__Requirement__. Starting at the line that contains "Task: Collapse the PYWAGETYPE folder node", transcribe each line through the end of the material below, exactly and nothing else, leaving out the pictures.

__Input for this task__.
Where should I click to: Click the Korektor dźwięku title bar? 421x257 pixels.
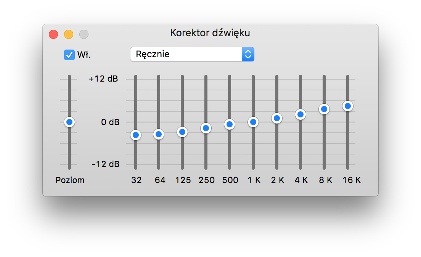point(210,33)
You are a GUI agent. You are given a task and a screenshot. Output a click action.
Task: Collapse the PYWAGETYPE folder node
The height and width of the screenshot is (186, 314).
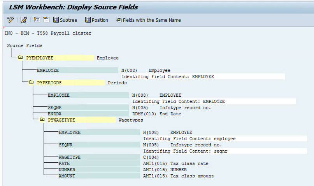(x=42, y=120)
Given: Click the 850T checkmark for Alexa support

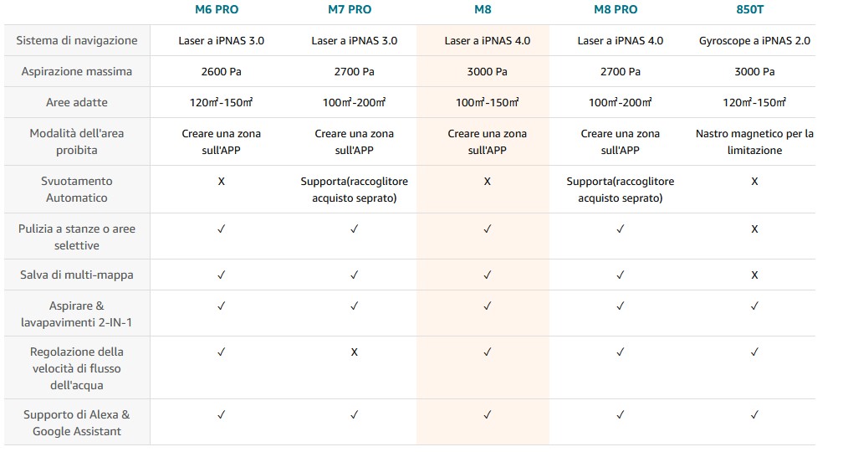Looking at the screenshot, I should pyautogui.click(x=754, y=414).
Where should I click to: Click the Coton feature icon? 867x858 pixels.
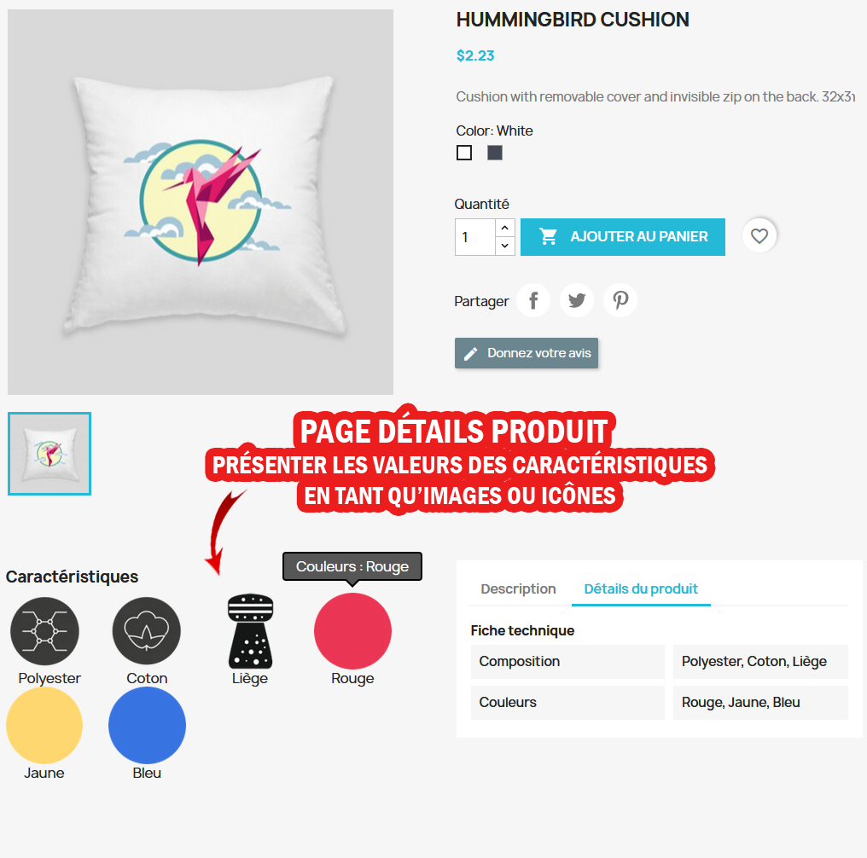coord(147,631)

__Completed exercise__.
Task: Collapse the PYWAGETYPE folder node
The height and width of the screenshot is (186, 314).
(x=42, y=120)
Given: Click the 850T checkmark for Alexa support

Looking at the screenshot, I should pyautogui.click(x=754, y=414).
Where should I click to: Click the Coton feature icon? 867x858 pixels.
coord(147,631)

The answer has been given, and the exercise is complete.